Chapter 1
Introducing R: The Big Picture
In This Chapter
Discovering the benefits of R
Identifying some programming concepts that make R special
With an estimated worldwide user base of more than 2 million people, the R language has rapidly grown and extended since its origin as an academic demonstration language in the 1990s.
Some people would argue — and we think they’re right — that R is much more than a statistical programming language. It’s also:
A very powerful tool for all kinds of data processing and manipulation
A community of programmers, users, academics, and practitioners
A tool that makes all kinds of publication-quality graphics and data visualizations
A collection of freely distributed add-on packages
A toolbox with tremendous versatility
In this chapter, we fill you in on the benefits of R, as well as its unique features and quirks.
Recognizing the Benefits of Using R
Of the many attractive benefits of R, a few stand out: It’s actively maintained, it has good connectivity to various types of data and other systems, and it’s versatile enough to solve problems in many domains. Possibly best of all, it’s available for free, in more than one sense of the word.
It comes as free, open-source code
R is available under an open-source license, which means that anyone can download and modify the code. This freedom is often referred to as “free as in speech.” R is also available free of charge — a second kind of freedom, sometimes referred to as “free as in beer.” In practical terms, this means that you can download and use R free of charge.
Another benefit, albeit slightly more indirect, is that anybody can access the source code, modify it, and improve it. As a result, many excellent programmers have contributed improvements and fixes to the R code. For this reason, R is very stable and reliable.
It runs anywhere
The R Development Core Team has put a lot of effort into making R available for different types of hardware and software. This means that R is available for Windows, Unix systems (such as Linux), and the Mac.
It supports extensions
R itself is a powerful language that performs a wide variety of functions, such as data manipulation, statistical modeling, and graphics. One really big advantage of R, however, is its extensibility. Developers can easily write their own software and distribute it in the form of add-on packages. Because of the relative ease of creating these packages, literally thousands of them exist. In fact, many new (and not-so-new) statistical methods are published with an R package attached.

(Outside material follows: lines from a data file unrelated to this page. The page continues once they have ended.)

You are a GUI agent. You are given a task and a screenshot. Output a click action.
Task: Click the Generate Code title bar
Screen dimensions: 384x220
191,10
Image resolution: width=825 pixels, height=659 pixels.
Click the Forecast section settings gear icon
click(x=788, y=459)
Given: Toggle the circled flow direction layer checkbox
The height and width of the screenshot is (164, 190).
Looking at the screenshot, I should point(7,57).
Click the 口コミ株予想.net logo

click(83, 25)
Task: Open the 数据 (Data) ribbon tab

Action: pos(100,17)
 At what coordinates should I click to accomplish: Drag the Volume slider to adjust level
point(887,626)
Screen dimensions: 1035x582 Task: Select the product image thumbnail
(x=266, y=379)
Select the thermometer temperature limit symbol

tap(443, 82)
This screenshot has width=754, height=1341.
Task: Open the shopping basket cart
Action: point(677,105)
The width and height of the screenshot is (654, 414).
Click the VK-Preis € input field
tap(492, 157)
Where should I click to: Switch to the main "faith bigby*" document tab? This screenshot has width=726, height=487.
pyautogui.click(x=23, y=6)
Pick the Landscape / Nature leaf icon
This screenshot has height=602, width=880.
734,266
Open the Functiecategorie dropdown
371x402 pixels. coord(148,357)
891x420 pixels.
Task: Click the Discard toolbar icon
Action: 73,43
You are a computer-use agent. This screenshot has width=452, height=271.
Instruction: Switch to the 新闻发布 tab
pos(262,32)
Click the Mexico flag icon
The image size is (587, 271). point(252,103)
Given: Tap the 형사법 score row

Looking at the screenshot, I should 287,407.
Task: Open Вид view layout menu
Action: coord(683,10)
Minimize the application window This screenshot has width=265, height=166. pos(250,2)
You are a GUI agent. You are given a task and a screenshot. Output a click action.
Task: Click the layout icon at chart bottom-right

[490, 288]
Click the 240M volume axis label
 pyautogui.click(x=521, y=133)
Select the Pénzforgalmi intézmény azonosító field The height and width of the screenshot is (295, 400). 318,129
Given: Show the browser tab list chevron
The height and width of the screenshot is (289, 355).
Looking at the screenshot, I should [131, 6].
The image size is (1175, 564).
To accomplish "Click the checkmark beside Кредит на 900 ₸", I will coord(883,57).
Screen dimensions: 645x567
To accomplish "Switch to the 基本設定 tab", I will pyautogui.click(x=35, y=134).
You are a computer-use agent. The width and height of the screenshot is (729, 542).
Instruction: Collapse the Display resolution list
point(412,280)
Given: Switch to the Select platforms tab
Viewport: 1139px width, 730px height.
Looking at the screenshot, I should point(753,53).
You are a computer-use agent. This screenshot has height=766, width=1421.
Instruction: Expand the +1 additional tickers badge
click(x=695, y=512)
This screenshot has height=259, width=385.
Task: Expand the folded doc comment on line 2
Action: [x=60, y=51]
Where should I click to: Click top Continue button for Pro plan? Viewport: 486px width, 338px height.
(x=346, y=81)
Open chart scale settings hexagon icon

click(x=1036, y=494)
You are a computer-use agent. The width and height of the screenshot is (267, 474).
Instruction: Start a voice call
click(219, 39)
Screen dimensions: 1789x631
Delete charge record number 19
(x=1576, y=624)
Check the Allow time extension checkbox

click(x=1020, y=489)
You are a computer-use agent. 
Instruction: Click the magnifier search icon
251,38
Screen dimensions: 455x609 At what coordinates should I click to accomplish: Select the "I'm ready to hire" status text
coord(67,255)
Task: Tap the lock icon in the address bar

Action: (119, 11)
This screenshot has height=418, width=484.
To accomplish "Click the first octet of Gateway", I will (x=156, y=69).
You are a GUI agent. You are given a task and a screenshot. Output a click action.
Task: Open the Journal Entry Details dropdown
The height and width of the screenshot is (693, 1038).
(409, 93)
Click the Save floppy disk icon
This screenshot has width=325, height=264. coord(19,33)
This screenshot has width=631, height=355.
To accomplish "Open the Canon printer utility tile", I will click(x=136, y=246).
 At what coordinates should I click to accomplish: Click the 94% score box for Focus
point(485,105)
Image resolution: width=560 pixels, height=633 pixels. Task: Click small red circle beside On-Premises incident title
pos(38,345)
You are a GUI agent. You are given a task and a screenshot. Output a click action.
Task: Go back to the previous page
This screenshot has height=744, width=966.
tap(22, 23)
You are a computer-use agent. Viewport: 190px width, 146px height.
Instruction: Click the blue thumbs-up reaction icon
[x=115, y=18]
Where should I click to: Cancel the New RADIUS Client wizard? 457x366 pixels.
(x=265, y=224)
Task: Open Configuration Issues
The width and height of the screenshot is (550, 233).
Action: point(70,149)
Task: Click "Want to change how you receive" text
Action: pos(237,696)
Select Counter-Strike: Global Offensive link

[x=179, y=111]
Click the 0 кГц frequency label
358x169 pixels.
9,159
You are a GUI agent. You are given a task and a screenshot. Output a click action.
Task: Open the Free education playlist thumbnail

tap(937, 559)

It provides an engaged community
The R user base keeps growing. Many people who use R eventually start helping new users and advocating the use of R in their workplaces and professional circles. Sometimes they also become active on the R mailing lists (www.r-project.org/mail.html
) or question-and-answer (Q&A) websites such as Stack Overflow, a programming Q&A website (www.stackoverflow.com/questions/tagged/r
) and CrossValidated, a statistics Q&A website (http://stats.stackexchange.com/questions/tagged/r
). In addition to these mailing lists and Q&A websites, R users participate in social networks such as Twitter (www.twitter.com/search/rstats
) and regional R conferences. (See Chapter 11 for more information on R communities.)
It connects with other languages
As more and more people moved to R for their analyses, they started trying to combine R with their previous workflows, which led to a whole set of packages for linking R to file systems, databases, and other applications. Many of these packages have since been incorporated into the base installation of R.
For example, the R package foreign
(http://cran.r-project.org/web/packages/foreign/index.html
) is part of the standard R distribution and enables you to read data from the statistical packages SPSS, SAS, Stata, and others (see Chapter 12).
Several add-on packages exist to connect R to database systems, such as the RODBC
package, to read from databases using the Open Database Connectivity protocol (ODBC) (http://cran.r-project.org/web/packages/RODBC/index.html
), and the ROracle
package, to read Oracle data bases (http://cran.r-project.org/web/packages/ROracle/index.html
).
Because many statisticians also worked with commercial programs, the R Development Core Team (and others) wrote tools to read data from those programs, including SAS Institute’s SAS and IBM’s SPSS. By now, many of the big commercial packages have add-ons to connect with R. Notably, SPSS has incorporated a link to R for its users, and SAS has numerous protocols that show you how to move data and graphics between the two packages.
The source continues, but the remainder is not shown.